Personal family experiences with my parents and grandparents and a four-decade-long career as a bedside nurse and an administrator in oncology, hospice and intensive care has given me an appreciation for the complexities of end-of-life decision-making.
As a 24-year-old nurse working in my hometown hospital in Wisconsin, I had just finished helping to bathe my 94-year-old great grandmother when she died. I calmly walked to the desk and told the physician sitting there what had happened. He said, “Shouldn’t we try to resuscitate her?” To which I responded, “Heavens…NO”. There was no DNR order in place. Today, she would have been subjected to a CPR attempt. Instead, I went back in and sat with her body until other family members arrived. I was 8 months pregnant at the time, and a few days earlier, she had pointed out to her doctor that I was carrying her first great-grandchild. We didn’t talk about it directly but she knew that she would not live to see the child born. Had she been subjected to CPR, I would have regretted not talking directly about her wishes.
Serving as an ethics consultant at Boulder Community Hospital has allowed me to be with patients, family members and members of the care team when the decisions being made are difficult. Many factors play into a challenging situation, including a complex medical picture with an unclear outcome, family dynamics and a patient who has not written or spoken about his or her wishes and is now unable to communicate.
My husband and I wish to avoid being the subject of an ethics consult. We have created MDPOA (Medical Durable Power of Attorney) documents and, using the Starter Kit this past Thanksgiving, we have had a family conversation, attended by his adult son and daughter and my two daughters. It is our hope to lighten the inherent burden of decision-making.
Constance Holden, RN, MSN is recently retired from Boulder Community Hospital. She served as the Executive Director of Hospice of Boulder County (now known as TRU Community Care) from 1994-2001. During her career she worked at six hospitals and four hospice programs in three states.
My family and I have lived in Boulder since 1975. I have worked in various Emergency Departments in Boulder County, but have been an Emergency Medicine physician and faculty member at the CU Health Sciences Center for the past 28 years. For the past 20 years, I have been a member and the lead ethics consultant for the Ethics Committee at University of Colorado Hospital, as well as a community member of the Boulder Community Hospital ethics committee. My passion is not only being with families, but also teaching health professional students and resident physicians that part of good health care is listening, being empathetic, staying curious and being humble about what they can offer families at these critical turns in their life stories. Dying is a part of life for all of us, and one that we need to become more comfortable sharing with each other.

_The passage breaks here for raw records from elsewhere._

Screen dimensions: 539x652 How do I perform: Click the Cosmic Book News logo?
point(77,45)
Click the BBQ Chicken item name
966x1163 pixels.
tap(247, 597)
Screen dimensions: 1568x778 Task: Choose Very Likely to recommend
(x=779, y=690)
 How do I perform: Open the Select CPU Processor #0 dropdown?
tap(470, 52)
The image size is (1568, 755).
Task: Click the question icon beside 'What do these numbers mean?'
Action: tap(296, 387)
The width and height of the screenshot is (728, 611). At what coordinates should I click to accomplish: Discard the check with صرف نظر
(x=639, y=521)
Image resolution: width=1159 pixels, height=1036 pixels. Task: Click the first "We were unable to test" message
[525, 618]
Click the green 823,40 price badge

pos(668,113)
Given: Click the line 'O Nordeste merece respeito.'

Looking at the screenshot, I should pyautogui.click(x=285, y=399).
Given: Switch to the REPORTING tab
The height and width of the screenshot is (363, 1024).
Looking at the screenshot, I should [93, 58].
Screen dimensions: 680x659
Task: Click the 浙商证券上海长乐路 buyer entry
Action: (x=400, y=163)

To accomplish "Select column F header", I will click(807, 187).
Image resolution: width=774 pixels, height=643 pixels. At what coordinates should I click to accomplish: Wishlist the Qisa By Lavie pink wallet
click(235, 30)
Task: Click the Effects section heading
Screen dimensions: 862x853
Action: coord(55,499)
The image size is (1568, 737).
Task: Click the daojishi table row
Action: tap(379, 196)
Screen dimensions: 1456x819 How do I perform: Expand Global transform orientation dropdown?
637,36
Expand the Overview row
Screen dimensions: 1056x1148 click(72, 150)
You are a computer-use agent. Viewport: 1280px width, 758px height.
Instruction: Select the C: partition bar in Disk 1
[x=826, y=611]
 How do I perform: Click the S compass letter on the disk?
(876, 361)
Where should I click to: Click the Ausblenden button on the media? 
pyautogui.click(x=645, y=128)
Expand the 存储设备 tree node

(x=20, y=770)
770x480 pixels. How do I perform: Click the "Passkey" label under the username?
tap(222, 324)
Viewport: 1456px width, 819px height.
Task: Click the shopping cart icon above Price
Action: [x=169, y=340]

In my roles as physician, ethics consultant, teacher and daughter, I have shared in the distress it causes families and medical providers when people haven’t made their wishes and values clear. For some people, dying is best on machines, for others it is in a home or hospice setting. Some choose to embrace, and some to refrain from, medical technology as death approaches — expectedly or without warning.
For me, the exciting part of The Conversation Project is the way it encourages people to talk before they face critical and urgent choices of the Emergency Department or the ICU. More than deciding about procedures and technicalities, the project is about talking — sharing values, fears, and what is important. It is a way to nurture community and family.
I, too, come to this project with personal stories of good and of difficult deaths in my family. In my family, we have used the Starter Kit to nurture talk about subjects that we used to avoid as too difficult or “asking for trouble.” The Conversation Project is a wonderful way for me to give back to the community and encourage people to have this important chance to share and honor each other.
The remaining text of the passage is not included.